A U.S. military investigation is recommending that as many as seven U.S. service members face administrative punishments, but not criminal charges, in the burning of Qurans at a U.S. base in Afghanistan in February, the Associated Press has learned.
U.S. military officials said the classified report and recommendations for disciplinary action against the service members were delivered to the Pentagon more than a week ago. They have been turned over to the secretaries of the Army and the Navy. No final decisions have been made.
According to the officials, one member of the Navy and as many as six members of the Army could face nonjudicial disciplinary actions, which can range from a letter of reprimand in their files to docking their pay or assigning them additional duties.
The lack of any criminal charges is in line with early assertions from military officials that the incident, while regrettable, was a mistake. But it is likely to anger Afghans who were enraged by the burning.

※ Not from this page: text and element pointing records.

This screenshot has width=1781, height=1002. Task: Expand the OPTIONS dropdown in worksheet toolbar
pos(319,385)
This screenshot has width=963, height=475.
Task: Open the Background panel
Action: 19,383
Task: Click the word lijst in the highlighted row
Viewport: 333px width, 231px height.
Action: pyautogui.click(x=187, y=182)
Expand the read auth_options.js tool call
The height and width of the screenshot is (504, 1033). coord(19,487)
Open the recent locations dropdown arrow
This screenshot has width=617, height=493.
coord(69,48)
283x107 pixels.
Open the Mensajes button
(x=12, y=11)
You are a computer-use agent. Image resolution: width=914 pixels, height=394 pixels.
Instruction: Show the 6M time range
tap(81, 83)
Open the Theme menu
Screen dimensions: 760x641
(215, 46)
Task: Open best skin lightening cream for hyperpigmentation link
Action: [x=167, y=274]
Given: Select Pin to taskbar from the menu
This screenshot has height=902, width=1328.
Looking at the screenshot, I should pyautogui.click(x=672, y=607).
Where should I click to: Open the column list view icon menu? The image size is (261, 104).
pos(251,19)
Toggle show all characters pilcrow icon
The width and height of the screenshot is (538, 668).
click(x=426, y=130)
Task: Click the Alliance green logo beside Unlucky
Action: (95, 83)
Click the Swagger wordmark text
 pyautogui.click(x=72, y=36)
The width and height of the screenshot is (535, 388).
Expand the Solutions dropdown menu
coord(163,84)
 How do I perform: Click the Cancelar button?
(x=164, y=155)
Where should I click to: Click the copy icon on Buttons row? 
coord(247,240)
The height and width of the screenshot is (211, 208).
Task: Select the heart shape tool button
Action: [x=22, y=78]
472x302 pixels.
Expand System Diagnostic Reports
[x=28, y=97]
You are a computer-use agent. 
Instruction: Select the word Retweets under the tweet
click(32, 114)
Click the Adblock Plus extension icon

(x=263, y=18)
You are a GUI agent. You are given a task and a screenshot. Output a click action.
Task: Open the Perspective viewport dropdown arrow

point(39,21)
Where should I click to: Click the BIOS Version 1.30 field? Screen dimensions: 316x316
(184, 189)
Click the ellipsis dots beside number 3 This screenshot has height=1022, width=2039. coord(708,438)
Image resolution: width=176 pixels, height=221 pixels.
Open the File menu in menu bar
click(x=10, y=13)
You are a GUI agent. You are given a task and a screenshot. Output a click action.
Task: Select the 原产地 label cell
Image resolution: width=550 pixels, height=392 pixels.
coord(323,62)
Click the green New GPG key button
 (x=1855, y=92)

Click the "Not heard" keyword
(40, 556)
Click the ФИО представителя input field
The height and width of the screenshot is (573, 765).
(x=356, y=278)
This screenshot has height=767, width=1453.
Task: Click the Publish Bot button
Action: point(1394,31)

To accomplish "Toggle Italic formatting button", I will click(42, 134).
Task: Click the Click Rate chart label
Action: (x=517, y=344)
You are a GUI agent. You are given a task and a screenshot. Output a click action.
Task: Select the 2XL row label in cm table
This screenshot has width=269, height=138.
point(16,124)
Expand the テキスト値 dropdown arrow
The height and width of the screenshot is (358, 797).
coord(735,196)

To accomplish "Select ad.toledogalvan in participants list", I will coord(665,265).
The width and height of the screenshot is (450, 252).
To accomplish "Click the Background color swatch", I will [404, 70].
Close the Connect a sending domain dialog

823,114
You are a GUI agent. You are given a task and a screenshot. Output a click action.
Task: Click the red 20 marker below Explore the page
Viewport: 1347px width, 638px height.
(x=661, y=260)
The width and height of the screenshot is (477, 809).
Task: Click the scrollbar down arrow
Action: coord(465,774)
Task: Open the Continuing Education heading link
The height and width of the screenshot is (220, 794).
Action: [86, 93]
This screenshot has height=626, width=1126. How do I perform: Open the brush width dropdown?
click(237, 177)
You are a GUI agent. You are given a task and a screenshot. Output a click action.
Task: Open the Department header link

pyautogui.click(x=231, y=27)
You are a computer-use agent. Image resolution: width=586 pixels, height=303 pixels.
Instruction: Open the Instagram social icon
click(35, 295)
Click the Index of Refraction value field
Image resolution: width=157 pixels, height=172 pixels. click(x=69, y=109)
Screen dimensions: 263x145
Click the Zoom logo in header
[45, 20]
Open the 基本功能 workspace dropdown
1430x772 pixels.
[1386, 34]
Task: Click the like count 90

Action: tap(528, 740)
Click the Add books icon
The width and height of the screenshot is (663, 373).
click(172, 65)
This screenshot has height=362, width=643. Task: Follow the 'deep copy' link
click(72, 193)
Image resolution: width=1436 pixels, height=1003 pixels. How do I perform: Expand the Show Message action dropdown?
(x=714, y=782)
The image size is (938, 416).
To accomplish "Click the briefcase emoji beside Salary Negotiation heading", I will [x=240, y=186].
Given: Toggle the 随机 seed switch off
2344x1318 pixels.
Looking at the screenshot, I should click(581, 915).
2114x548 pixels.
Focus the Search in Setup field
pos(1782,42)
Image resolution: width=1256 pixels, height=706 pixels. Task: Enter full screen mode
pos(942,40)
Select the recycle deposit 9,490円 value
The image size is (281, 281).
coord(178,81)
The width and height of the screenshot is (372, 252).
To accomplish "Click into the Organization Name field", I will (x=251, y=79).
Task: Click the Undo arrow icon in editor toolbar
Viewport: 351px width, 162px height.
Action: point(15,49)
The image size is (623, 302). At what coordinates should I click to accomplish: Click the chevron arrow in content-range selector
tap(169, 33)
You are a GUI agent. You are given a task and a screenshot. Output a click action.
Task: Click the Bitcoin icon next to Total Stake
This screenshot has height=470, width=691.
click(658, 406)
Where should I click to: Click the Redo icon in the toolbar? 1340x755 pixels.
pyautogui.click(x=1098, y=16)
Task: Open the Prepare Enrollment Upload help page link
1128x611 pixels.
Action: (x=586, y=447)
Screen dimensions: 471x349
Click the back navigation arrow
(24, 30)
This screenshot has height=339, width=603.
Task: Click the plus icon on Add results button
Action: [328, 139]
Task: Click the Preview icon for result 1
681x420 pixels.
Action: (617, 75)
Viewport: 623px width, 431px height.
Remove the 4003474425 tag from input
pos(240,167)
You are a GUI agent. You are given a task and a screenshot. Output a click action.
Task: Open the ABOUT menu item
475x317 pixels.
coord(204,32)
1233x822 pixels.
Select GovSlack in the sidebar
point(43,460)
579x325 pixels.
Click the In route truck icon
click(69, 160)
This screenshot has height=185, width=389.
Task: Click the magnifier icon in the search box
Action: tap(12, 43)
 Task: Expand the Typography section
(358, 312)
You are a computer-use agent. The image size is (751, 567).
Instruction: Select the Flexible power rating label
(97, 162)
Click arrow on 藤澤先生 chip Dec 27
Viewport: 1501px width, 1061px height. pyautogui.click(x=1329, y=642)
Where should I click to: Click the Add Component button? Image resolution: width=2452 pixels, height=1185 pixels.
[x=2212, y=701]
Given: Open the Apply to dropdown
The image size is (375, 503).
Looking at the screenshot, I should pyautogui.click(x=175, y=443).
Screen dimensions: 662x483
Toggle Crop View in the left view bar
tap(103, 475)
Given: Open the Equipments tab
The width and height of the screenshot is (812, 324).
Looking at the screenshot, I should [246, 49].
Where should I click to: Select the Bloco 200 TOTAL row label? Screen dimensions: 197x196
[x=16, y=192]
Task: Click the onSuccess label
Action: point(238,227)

Thousands took to the streets across the country in deadly riots after it happened. More than 30 people were killed in the clashes, including two U.S. soldiers who were shot by an Afghan soldier and two U.S. military advisers who were gunned down at their desks at the Interior Ministry.
The Qurans and other Islamic books were taken from the Parwan Detention Facility, and officials believed that extremists being detained there were using the texts to exchange messages. The religious books and other materials were put in burn bags and later thrown into a fire pit used to burn garbage at Bagram Air Field, a major U.S. base north of Kabul.
Altogether, two Navy and nine Army service members in Afghanistan were sent back to the United States in connection with the Quran burning shortly after it occurred. But, based on the investigating officer's report, several would not face any punishments.
U.S. officials have said that the service members did not know what they were throwing into the burn pit and that the books were pulled out by Afghan workers before they were destroyed. President Obama apologized to Afghan President Hamid Karzai for the incident.
In Afghanistan, meanwhile, violence spiked in the south as militants stormed a NATO military base and attacked a police checkpoint Tuesday, a day after gunmen wearing police uniforms killed a U.S. soldier.
Insurgents attacked a NATO base before dawn Tuesday in Kandahar's Shah Wali Kot district, the U.S.-led coalition said.
Fewer than 10 U.S. soldiers were wounded, and officials believe that coalition forces were able to kill seven or eight insurgents, said Navy Capt. John Kirby, a Pentagon spokesman.
A few hours later, militants wearing Afghan police uniforms attacked a police checkpoint in Kandahar city. Three police officers were killed and nine wounded during the hourlong gunbattle that ensued, according to the Interior Ministry. Four militants also died.